Kartellschadensersatz 2022
13. Mai 2022, von Internetredaktion
Die private Kartellrechtsdurchsetzung in der aktuellen Rechtsprechung des BGH und EuGH
Am 13. Mai 2022 fand im beeindruckenden Kuppelbau der Universität Hamburg nach über zwei Jahren pandemiebedingter Pause wieder eine echte Präsenzveranstaltung des C-L-F statt. Die Vorfreude hat sich gelohnt: zwei hervorragende Vorträge, eine lebhafte Diskussionsrunde und das ein oder andere kühle Getränk am Alsterufer – ein mehr als gelungener Start in die Veranstaltungs-Normalität!
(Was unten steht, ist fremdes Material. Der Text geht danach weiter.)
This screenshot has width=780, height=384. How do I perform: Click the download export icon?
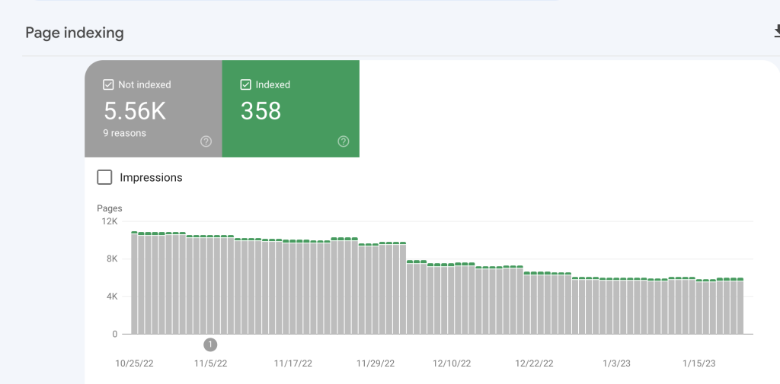tap(776, 32)
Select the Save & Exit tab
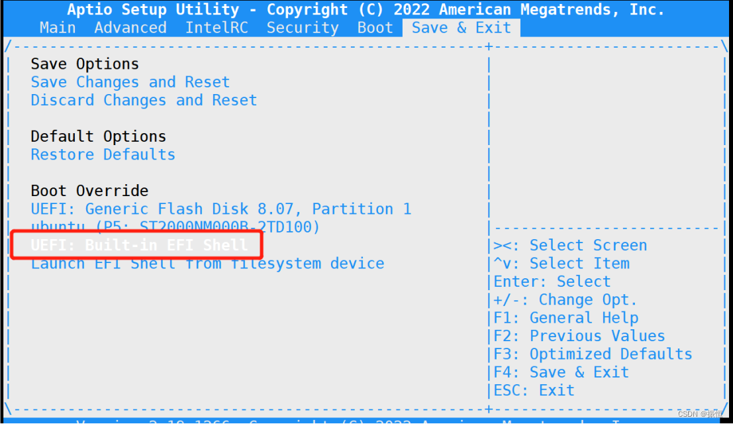 click(461, 28)
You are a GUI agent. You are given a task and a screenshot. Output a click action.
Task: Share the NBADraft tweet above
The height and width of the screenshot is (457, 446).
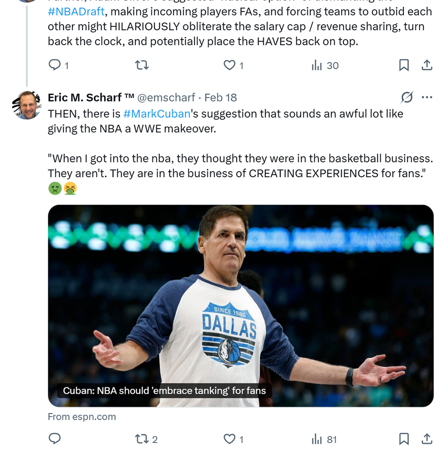click(426, 65)
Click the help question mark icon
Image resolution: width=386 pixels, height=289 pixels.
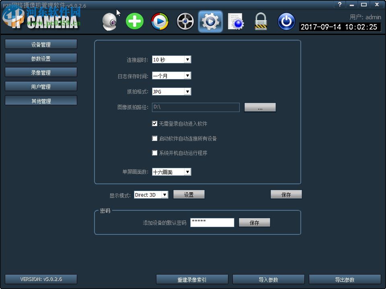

Den Auftakt der Veranstaltung machte Dr. Jan Tolkmitt, Richter am neu aufgestellten Kartellsenat des Bundesgerichtshofs, mit einem Bericht über die aktuelle Rechtsprechung zum Kartellschadensersatzrecht. Der Vortrag begann mit den dogmatischen „Basics“, dem Haftungsgrund des Kartellschadens-ersatzanspruchs, insbesondere der Bedeutung des ungeschriebenen Merkmals der Kartellbetroffenheit nach der Schienenkartell II-Entscheidung. Weiter ging es mit der komplexen Pass-on Problematik in den Schienenkartell IV und Schienenkartell V-Entscheidungen, u.a. der Frage, wie der Zielkonflikt zwischen vollständiger Kompensation der Geschädigten und Vermeidung einer Mehrfachinanspruchnahme der Schädiger aufgelöst werden kann. Sodann ging es um Fragen der Schadenspauschalierung durch AGB-Klauseln, die in der Schienenkartell VI-Entscheidung eine große Rolle spielten. Der spannende Vortrag endete mit Ausführungen zum Beweisrecht, das in jedem Kartellschadensersatzprozess von enormer Bedeutung ist, und dem Umgang mit ökonomischen Gutachten und alternativen Ansätzen zur Schadensfeststellung.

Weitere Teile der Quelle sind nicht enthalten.